Pseudo-Chrysostomus
Catena Aurea · Matthäusevangelium 28
1 Nach dem Sabbat, in der Morgendämmerung des ersten Wochentags, kamen Maria aus Magdala und die andere Maria, um nach dem Grab zu sehen. 2 Da entstand ein gewaltiges Erdbeben; denn ein Engel des Herrn stieg vom Himmel herab, trat hinzu, wälzte den Stein weg und setzte sich darauf. 3 Sein Aussehen war wie ein Blitz und sein Gewand weiß wie Schnee. 4 Aus Furcht vor ihm erbebten die Wächter und waren wie tot. 5 Der Engel aber sagte zu den Frauen: Fürchtet euch nicht! Ich weiß, ihr sucht Jesus, den Gekreuzigten. 6 Er ist nicht hier; denn er ist auferweckt worden, wie er gesagt hat. Kommt und seht die Stelle, wo er gelegen hat. 7 Dann geht schnell zu seinen Jüngern und sagt ihnen: Er ist von den Toten auferweckt worden. Er geht euch voraus nach Galiläa. Dort werdet ihr ihn sehen. Ich habe es euch gesagt.
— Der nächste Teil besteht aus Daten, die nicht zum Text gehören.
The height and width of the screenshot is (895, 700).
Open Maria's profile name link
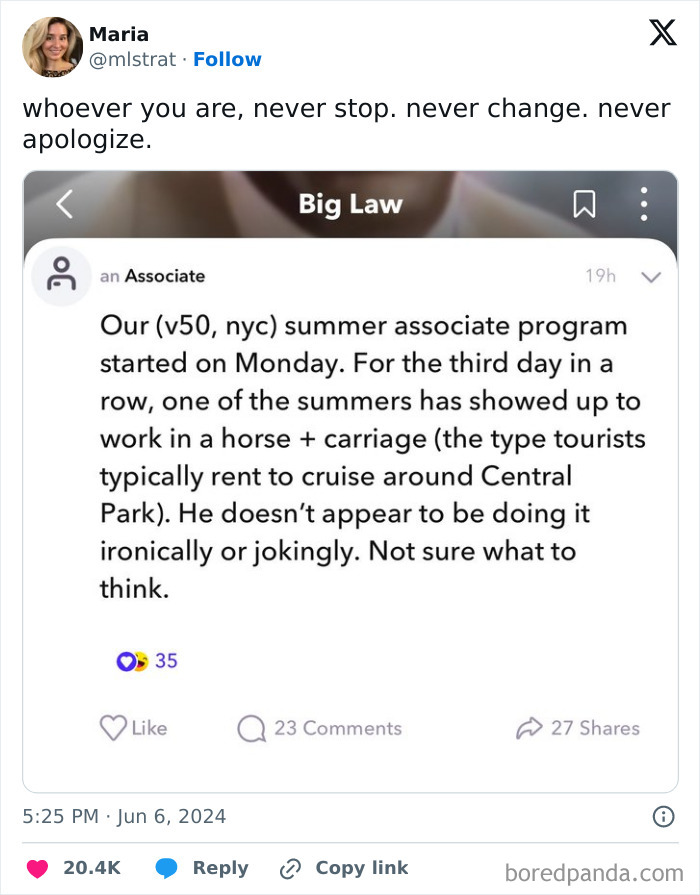pyautogui.click(x=119, y=34)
(Hom. de Resur. iii.) Nach den Verspottungen und Geißelungen, nach den gemischten Tränken von Essig und Galle, den Schmerzen des Kreuzes und den Wunden und schließlich nach dem Tod selbst und dem Hades, erhob sich aus dem Grab ein erneuertes Fleisch, kehrte aus der Verschlossenheit ein verborgenes Leben zurück, brach die im Tod gefesselte Gesundheit hervor, mit frischer Schönheit aus ihrem Verfall.